Quand on a plusieurs siècles dans les artères, la moindre minute de perdue devient catastrophique. En 2011, Belkacem Babaci, président de la fondation Casbah, affirmait que sur les 1200 bâtisses recensées en 1962, il n’en restait que 780, dont la moitié en situation critique.  
Par ailleurs, il nous semble que la rencontre n’a pas suffisamment souligné l’intérêt économique d’une régénération de La Casbah. Bien sûr, il s’agissait d’un bien vaste sujet après un long retard de discussion.

Tous les arguments historiques, patrimoniaux et culturels d’une telle entreprise sont déjà assez importants pour la justifier. Mais, en ces temps de disette économique et de haute sensibilité sociale, il n’est pas inutile de gagner davantage l’opinion publique. Il y a tant d’exemples de villes au monde qui vivent largement de leurs noyaux historiques sans céder au mercantilisme. Quelle honte y aurait-il donc à souligner qu’une Casbah vivifiée rapporterait aussi de l’argent ? On parle bien d’héritage à propos de patrimoine !
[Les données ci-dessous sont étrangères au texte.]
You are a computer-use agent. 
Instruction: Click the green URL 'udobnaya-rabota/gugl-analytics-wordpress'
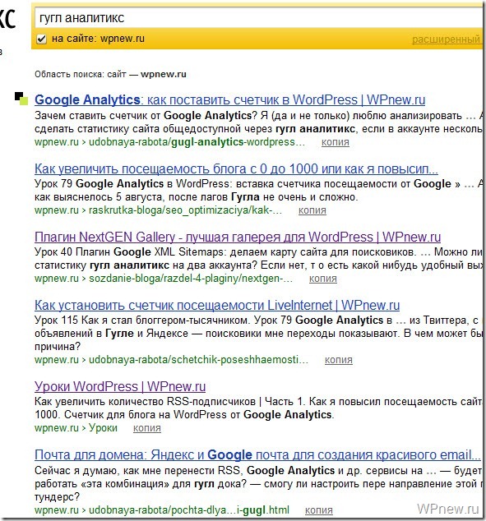(x=197, y=142)
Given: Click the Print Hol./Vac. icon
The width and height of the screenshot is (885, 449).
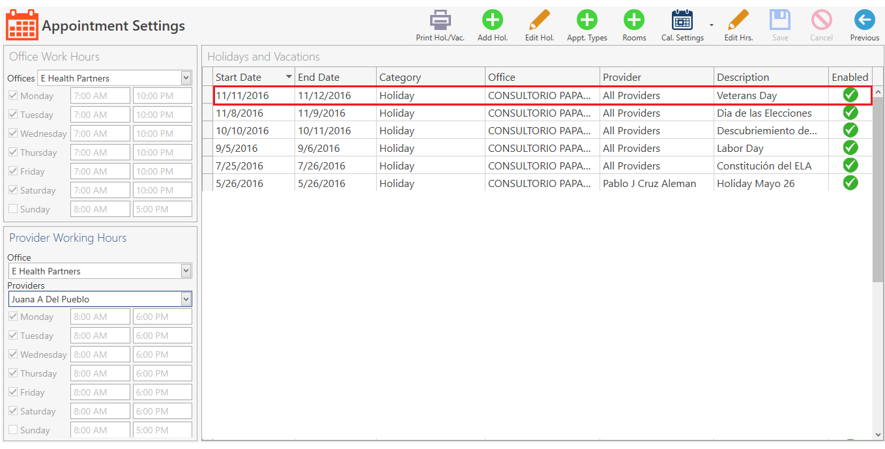Looking at the screenshot, I should coord(440,20).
Une des questions posées porte sur l’anonymat de très nombreux propriétaires. Ce serait 40% des maisons dont on ignore l’appartenance, ce qui a grandement paralysé l’action publique. Jusqu’à quand tergiverser ? Nous l’avions déjà proposé ici : l’Etat doit prendre ses responsabilités régaliennes et mettre en avant l’utilité publique.

Appliquée, par exemple, pour le passage d’un simple chemin vicinal, pourquoi cette notion juridique ne serait-elle pas valable pour La Casbah ? Dès maintenant, l’Etat peut décréter un moratoire d’une année à l’issue duquel toute bâtisse non réclamée entrerait définitivement dans le domaine public.

Les propriétaires qui se présenteraient après le délai (durant six mois par exemple) auraient droit seulement aux indemnisations. Mais on ne peut laisser d’interminables, voire ridicules, querelles d’héritiers ou des indifférences monstrueuses se mettre en travers d’un dessein national aussi important et aussi symbolique. Une telle décision serait la manifestation claire et nette d’une véritable volonté. Soit tout ce qui a manqué à ce jour à un lieu dont les murs eux-mêmes pleurent un incroyable immobilisme.